Feeder cattle futures climb, lean hogs drop - CME

US exporters saw net cancellations of 5,500 tonnes of pork
calendar icon 9 December 2022
clock icon 2 minute read

Feeder cattle futures on the Chicago Mercantile Exchange (CME) climbed on Thursday, supported by sluggish corn futures, while live cattle gains were muted as meatpackers offered lower cash cattle prices this week, Reuters reported, citing traders.

"They've backed off a bit in the cash market," said Doug Houghton, technical analyst at Brock Capital Management. "The holidays will cause slaughter disruptions, so you look forward to the second half of this month, they wont need as many cattle."

Cash cattle traded $1.00 lower in the northern US plains at $156.00 per hundredweight (cwt), while cash bids in the southern US plains were steady-to-lower, mostly trading at $155.00 per cwt, while slipping to $153.00 in parts of the Texas panhandle, the US Department of Agriculture (USDA) said.

Slaughter rates have also slowed, with processors killing 508,000 head this week through Thursday, down 4,000 head from the same period last week, according to USDA data.

Packer profits have suffered recently as beef prices decline, while cash cattle prices remain higher, said Houghton.

Boxed beef prices continue to struggle for direction, with choice cuts falling $1.68 to $247.28 per cwt, while select cuts firmed 78 cents to $220.55 per cwt, the USDA said.

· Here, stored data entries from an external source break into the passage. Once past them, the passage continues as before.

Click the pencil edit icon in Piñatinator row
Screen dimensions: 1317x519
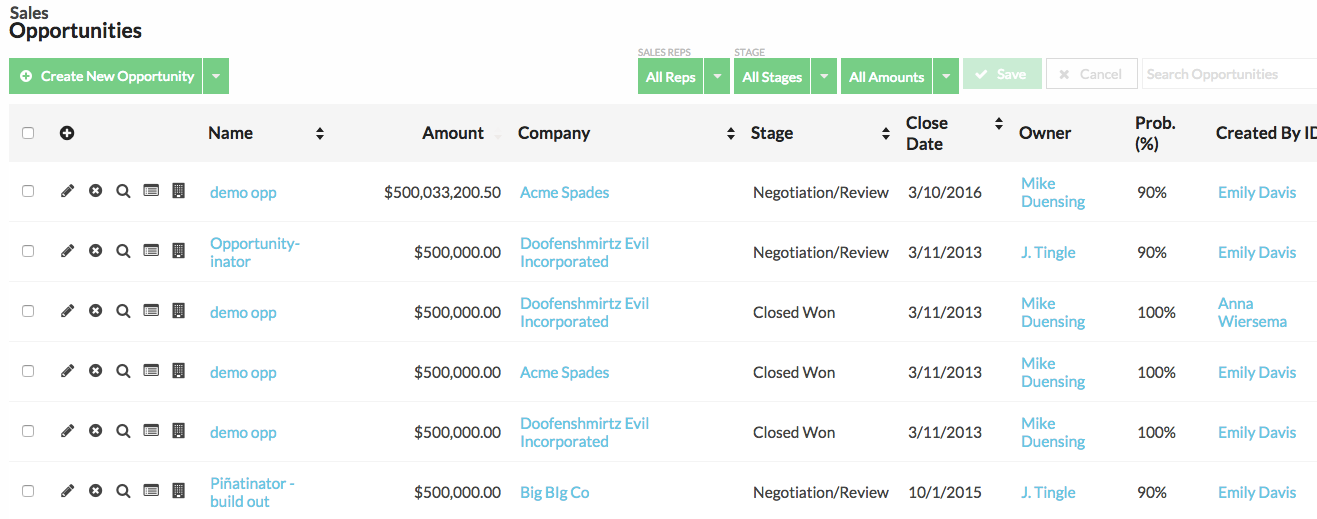pyautogui.click(x=67, y=491)
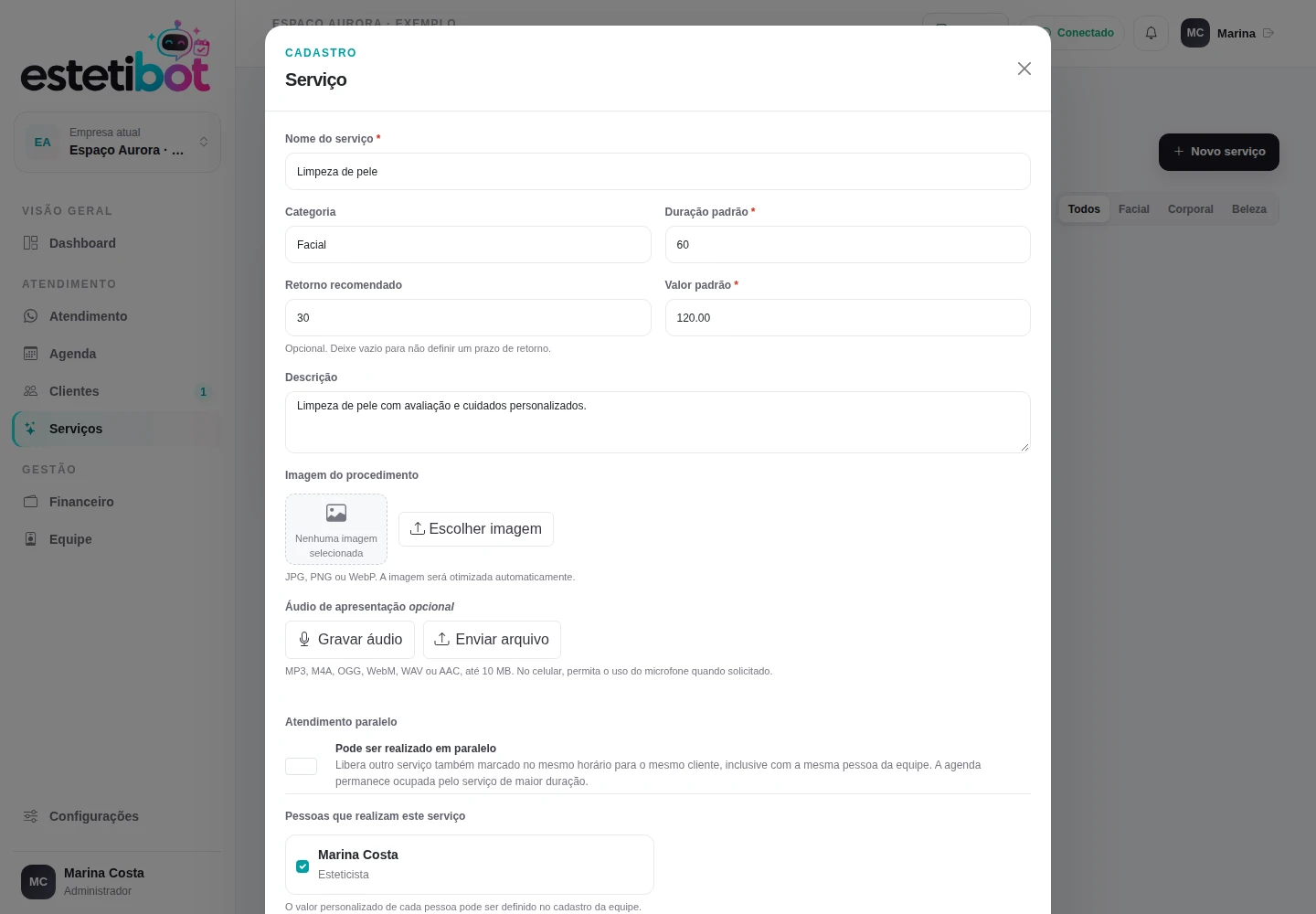Uncheck the Marina Costa professional checkbox
The image size is (1316, 914).
pyautogui.click(x=302, y=866)
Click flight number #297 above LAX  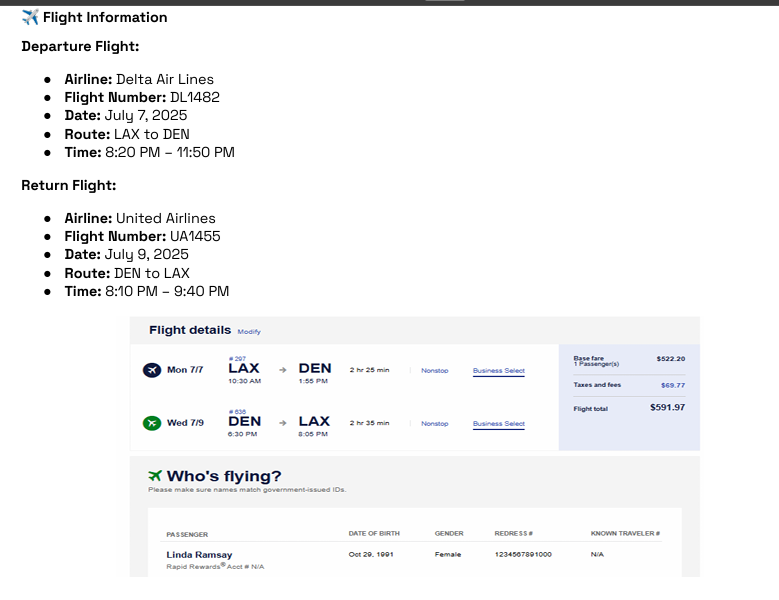[x=237, y=358]
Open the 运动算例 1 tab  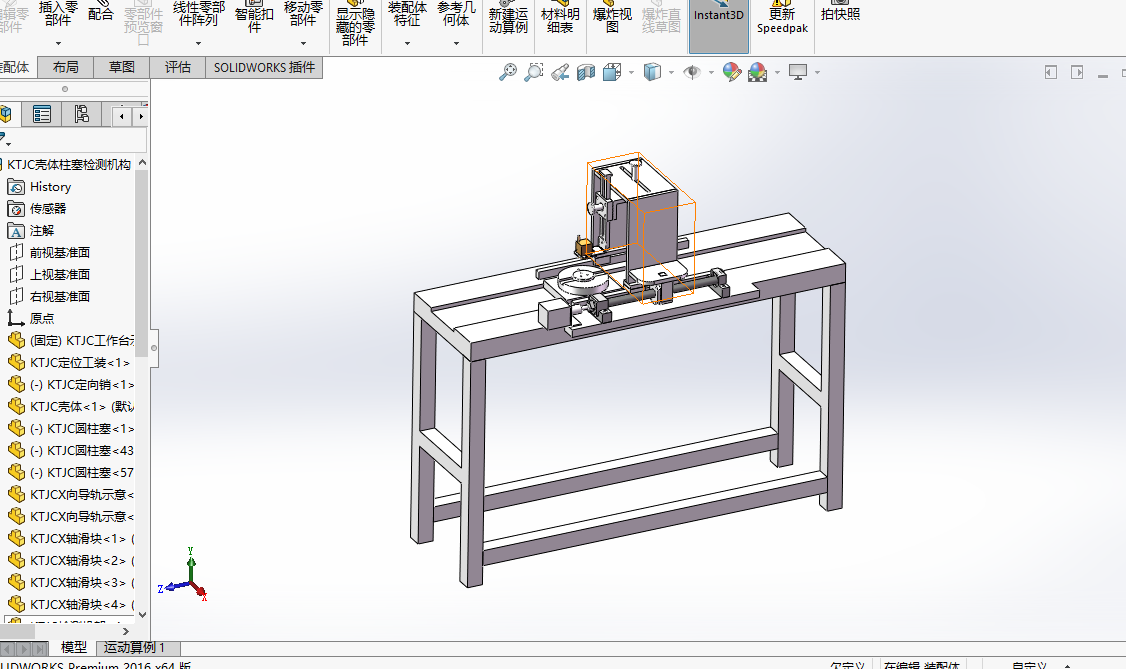[x=134, y=648]
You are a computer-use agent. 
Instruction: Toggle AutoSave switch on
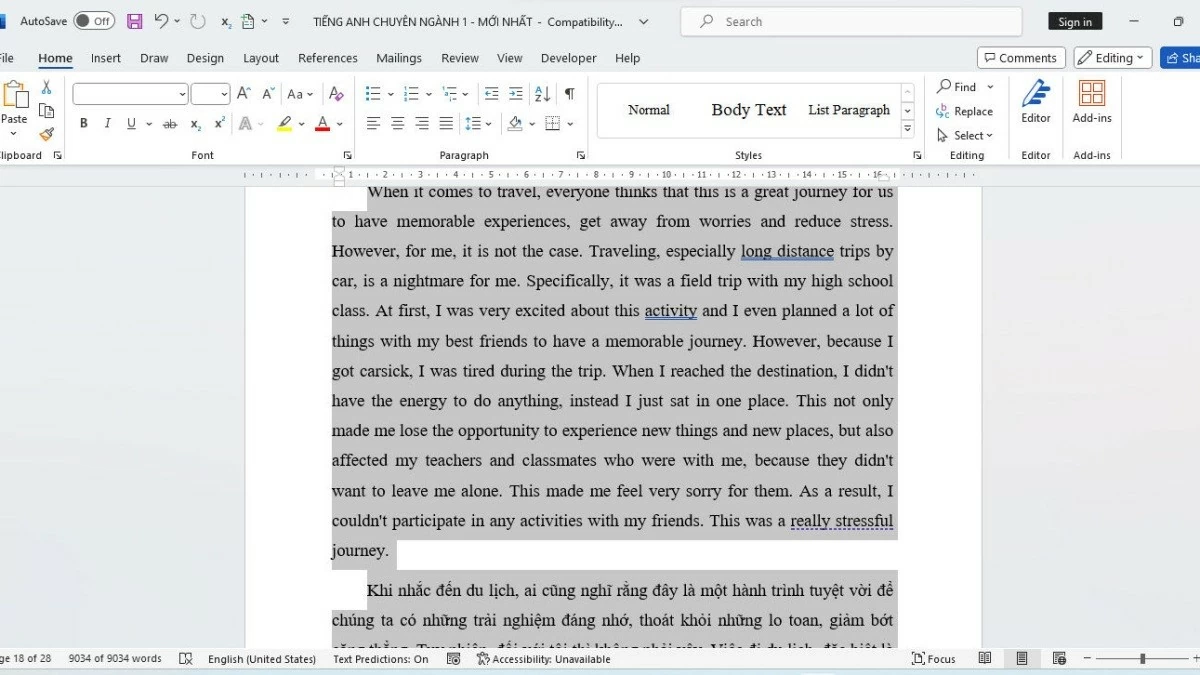tap(94, 21)
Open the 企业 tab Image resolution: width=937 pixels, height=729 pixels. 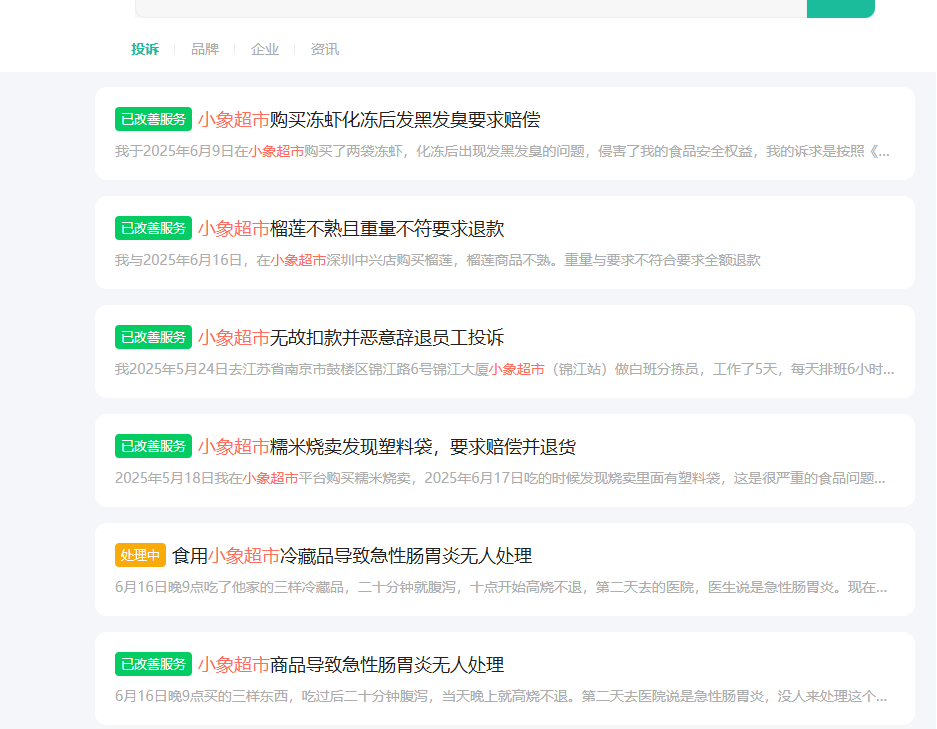[x=265, y=50]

Most-active CME January feeder cattle rose 2.575 cents to 183.475 cents per pound.

CME benchmark February live cattle added 0.375 cent to 153.925 cents per pound, while the spot December contract gained 0.500 cent to 152.425 cents per pound.

Meanwhile, lean hogs dropped on disappointing export sales, while domestic holiday demand has already been satisfied.

"We're getting close to Christmas, so I think a lot of the pre-holiday needs have been bought," said Houghton.

US exporters saw net cancellations of 5,500 tonnes of pork during the week ended Dec. 1, the USDA said.

"That's disappointing because this time of year, people are looking for China to be stocking up ahead of their Lunar New Year holiday in a couple of months," Houghton added.

CME February lean hogs fell 1.95 cents to 84.700 cents per pound, after reaching to 83.100, its lowest since Oct. 17.

Nearby December hogs lost 0.375 cent to 82.000 cents per pound.

The CME's lean hog index, a two-day weighted average of cash hog prices, fell 16 cents to $82.78 per cwt.